Who deserves investment?
For decades, the U.S. has led the world in innovation, not because of cheap labor or low taxes, but because it has invested in its people. It funded public research institutions, partnered with private industry and welcomed foreign students with open arms. From Silicon Valley to NASA, America's global dominance was built on the foundation of its universities – engines of knowledge, research and talent from around the globe.
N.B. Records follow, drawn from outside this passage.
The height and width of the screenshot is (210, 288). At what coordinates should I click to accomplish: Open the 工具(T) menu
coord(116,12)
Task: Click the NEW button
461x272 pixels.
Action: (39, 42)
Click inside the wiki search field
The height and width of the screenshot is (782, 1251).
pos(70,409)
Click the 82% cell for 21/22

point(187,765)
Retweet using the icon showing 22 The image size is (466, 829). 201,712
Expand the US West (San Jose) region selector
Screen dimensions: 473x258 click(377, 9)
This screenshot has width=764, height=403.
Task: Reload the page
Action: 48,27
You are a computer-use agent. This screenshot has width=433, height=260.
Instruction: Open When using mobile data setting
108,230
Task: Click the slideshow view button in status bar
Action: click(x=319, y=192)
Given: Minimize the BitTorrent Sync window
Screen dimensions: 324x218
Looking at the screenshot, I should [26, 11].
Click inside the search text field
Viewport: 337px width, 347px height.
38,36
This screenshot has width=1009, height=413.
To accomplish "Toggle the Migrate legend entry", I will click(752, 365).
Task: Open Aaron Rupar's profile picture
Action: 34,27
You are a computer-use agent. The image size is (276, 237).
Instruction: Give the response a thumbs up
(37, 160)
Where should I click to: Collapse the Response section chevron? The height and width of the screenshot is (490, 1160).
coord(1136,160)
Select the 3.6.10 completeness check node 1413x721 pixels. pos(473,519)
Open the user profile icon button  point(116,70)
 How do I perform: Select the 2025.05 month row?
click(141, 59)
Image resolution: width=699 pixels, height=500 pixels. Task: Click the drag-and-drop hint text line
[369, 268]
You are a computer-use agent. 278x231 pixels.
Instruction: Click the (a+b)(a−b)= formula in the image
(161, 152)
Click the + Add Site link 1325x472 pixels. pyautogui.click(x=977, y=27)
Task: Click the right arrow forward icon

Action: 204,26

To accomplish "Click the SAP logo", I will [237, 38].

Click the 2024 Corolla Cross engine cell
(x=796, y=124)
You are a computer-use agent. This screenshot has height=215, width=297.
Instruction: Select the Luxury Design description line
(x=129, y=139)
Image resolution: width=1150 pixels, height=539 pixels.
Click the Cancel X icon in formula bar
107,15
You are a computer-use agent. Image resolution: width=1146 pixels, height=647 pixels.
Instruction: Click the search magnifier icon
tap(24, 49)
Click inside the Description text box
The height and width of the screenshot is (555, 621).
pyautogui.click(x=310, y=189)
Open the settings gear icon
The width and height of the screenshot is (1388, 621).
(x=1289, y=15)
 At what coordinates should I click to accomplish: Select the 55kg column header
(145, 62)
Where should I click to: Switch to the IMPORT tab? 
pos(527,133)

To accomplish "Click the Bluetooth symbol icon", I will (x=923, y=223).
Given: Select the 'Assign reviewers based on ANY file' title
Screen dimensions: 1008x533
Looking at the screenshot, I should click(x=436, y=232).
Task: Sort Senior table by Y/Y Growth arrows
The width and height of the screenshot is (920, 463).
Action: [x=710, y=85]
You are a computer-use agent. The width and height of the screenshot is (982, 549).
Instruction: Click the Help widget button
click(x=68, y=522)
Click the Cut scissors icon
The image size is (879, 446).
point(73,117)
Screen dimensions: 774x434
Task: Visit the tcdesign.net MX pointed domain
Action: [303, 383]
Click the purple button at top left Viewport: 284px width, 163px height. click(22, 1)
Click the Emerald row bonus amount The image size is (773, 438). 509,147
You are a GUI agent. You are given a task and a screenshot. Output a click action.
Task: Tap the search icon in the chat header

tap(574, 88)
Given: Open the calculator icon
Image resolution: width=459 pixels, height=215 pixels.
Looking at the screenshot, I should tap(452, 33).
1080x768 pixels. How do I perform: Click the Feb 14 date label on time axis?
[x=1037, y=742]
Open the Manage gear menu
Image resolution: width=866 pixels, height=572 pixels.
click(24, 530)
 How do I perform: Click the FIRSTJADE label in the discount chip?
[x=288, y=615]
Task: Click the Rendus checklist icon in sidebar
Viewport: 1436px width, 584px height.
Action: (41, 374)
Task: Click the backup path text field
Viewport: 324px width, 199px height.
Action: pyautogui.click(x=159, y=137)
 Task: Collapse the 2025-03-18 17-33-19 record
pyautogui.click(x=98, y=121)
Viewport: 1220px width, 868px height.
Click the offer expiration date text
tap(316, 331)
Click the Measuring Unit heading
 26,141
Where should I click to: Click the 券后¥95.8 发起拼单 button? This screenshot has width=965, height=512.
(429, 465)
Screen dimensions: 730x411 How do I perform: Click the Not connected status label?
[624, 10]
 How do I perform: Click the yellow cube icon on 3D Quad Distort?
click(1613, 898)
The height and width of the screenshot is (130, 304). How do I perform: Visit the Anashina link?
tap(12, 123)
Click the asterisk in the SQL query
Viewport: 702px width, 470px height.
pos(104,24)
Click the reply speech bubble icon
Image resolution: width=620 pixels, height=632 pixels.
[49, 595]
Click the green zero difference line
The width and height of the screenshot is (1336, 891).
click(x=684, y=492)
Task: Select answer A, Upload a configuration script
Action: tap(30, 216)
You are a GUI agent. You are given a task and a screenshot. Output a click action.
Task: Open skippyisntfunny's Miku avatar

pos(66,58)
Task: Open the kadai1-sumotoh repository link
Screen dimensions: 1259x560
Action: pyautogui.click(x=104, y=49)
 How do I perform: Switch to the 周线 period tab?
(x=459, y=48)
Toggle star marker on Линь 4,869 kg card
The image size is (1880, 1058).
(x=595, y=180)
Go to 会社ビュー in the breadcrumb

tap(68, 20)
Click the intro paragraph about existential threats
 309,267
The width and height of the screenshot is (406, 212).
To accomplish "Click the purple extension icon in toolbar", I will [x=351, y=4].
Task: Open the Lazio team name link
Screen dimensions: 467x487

After World War II, the U.S. made long-term investments in science, technology, engineering and math (STEM). STEM-related industries contribute to 69% of the U.S. GDP and $2.3 trillion in annual federal tax revenue, according to the Consortium of Social Science Associations.
But that foundation is starting to crack. This bill proposes a 15% funding cut to the U.S. Department of Education, along with significant reductions to Pell Grants and changes to student loan programs. Those will make higher education less accessible and more expensive for low-income and middle-class students. Many may be forced to forgo college, choose less expensive and potentially less career-relevant programs. This directly leads to a smaller pool of college-educated workers, essential for high-skill industries and innovation.
To make matters worse, when the administration suspended visas for foreign students, even those accepted to Harvard and MIT, it turned its back on the very formula that made America strong. At a time when global competition for talent is fiercer than ever, closing the door on the world’s brightest minds is an act of economic self-sabotage.
While the intent of some cuts might be to reduce spending, the reality is that a sicker, less educated and poorer population will likely require more public assistance in other areas (e.g., disability benefits, emergency social services), creating a burden on the remaining safety net programs. What looks like a win on paper becomes a loss in practice.
Ultimately, economic policy is about choices. Prioritizing tax cuts for corporations while divesting from public health and education is not a sustainable strategy. It’s a trade-off that benefits a wealthy few while leaving the majority behind. It mortgages the nation’s long-term prosperity for the illusion of short-term growth.
As history shows, the wealthiest Americans usually gain the most from supply-side tax cuts. Working-class and low-income Americans rarely see direct benefits, but they’re often the ones who pay the price.
If politicians want sustainable growth and global leadership, they need to invest in what actually drives prosperity: people.